Al alcanzar la madurez de los 30 años, el centrocampista utrerano echa la vista atrás con la serenidad de quien ha conquistado Europa, pero sin olvidar el barro del que salió.

Su historia no se entiende sin las calles de Utrera, el olor a masa frita de madrugada y los sacrificios de un hogar que le enseñó que la gloria no se regala, se trabaja: "Tener una familia humilde y trabajadora te impregna de unos valores que luego transmites en el campo", confesó con orgullo en una entrevista el futbolista al rememorar su infancia.

Para Ceballos, el espíritu combativo que demuestra sobre el césped nació viendo el esfuerzo diario de sus progenitores.

Sus raíces están profundamente ligadas al negocio familiar, una emblemática churrería en su pueblo natal que marcó sus primeros años de vida. "Mis padres tienen una churrería, en mi casa todo sigue igual. Yo sigo yendo a Utrera y soy el mismo chaval de siempre. No vivo en una nube", afirmó con rotundidad.

Aquel niño que creció admirando a su paisano José Antonio Reyes aprendió pronto lo que significa madrugar y sacrificarse. "No olvido esos madrugones para ir a abrir la churrería de mi padre que estaba situada junto a los Salesianos de Utrera y el esfuerzo familiar para ayudarme", recordó.

Ceballos se lamenta durante el derbi

Ceballos se lamenta durante el derbi EFE

En ese camino, la figura de su madre fue su motor principal: "Antes de sacarme el carnet de conducir, ella me llevaba a los entrenamientos desde que era un niño. Todo se lo debo a ella".

Sin embargo, el trayecto no estuvo exento de baches. Siendo un niño en la cantera del Sevilla, la salud y el físico le jugaron una mala pasada.

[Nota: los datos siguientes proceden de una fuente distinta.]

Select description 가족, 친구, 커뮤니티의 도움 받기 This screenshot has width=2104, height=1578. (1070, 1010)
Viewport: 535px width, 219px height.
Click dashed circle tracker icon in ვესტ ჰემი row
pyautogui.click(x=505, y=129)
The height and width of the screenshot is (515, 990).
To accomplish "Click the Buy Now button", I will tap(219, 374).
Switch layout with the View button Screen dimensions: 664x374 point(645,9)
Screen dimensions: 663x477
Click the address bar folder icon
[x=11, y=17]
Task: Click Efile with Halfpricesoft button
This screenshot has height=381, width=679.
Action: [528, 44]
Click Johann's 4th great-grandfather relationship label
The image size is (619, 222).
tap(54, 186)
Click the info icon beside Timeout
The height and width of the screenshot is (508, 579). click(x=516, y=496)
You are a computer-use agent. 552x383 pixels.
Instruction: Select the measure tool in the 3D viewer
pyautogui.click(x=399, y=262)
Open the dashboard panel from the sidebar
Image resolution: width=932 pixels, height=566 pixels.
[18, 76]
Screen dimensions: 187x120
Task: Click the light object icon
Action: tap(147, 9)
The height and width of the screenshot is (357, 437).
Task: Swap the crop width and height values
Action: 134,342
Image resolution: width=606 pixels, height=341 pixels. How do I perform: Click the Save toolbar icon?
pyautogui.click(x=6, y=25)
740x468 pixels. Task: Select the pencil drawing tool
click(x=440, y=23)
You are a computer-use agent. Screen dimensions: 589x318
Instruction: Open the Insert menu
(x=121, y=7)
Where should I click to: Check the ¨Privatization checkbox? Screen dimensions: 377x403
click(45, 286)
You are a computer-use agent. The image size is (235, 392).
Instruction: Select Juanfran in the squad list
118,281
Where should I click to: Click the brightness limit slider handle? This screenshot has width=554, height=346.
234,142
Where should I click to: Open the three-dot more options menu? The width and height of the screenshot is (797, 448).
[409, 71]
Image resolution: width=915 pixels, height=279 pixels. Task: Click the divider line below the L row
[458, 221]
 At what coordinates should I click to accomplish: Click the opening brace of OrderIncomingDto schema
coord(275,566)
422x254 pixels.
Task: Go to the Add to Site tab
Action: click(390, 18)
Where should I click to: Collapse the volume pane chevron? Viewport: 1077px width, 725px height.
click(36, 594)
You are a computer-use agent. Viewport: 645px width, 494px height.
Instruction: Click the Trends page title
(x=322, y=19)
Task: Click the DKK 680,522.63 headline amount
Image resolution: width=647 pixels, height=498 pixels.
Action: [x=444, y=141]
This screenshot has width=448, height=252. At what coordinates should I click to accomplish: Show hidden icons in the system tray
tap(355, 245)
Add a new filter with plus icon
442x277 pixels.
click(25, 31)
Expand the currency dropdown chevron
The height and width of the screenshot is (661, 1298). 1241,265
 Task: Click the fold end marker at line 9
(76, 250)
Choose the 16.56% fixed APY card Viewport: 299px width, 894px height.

El club hispalense decidió prescindir de él debido a sus problemas de asma y a un desarrollo tardío. "No crecía, tenía problemas respiratorios... El Sevilla decidió prescindir de mí. Fue una cruda realidad y muy dolorosa", admitió.

El golpe fue tan duro que el fantasma del abandono sobrevoló su mente en la etapa de cadete. "Le dije a mi padre que no quería estar en el Utrera. Mi padre me dijo que dependía de mí trabajar y esperar el momento adecuado para dar el salto".

El tiempo le dio la razón a su insistencia. Aquella resiliencia forjada entre churros, asma y desengaños futbolísticos terminó esculpiendo al jugador que hoy, a sus 30 años, pisa con fuerza los mejores estadios del planeta, llevando siempre el nombre de Utrera y los valores de su familia por bandera.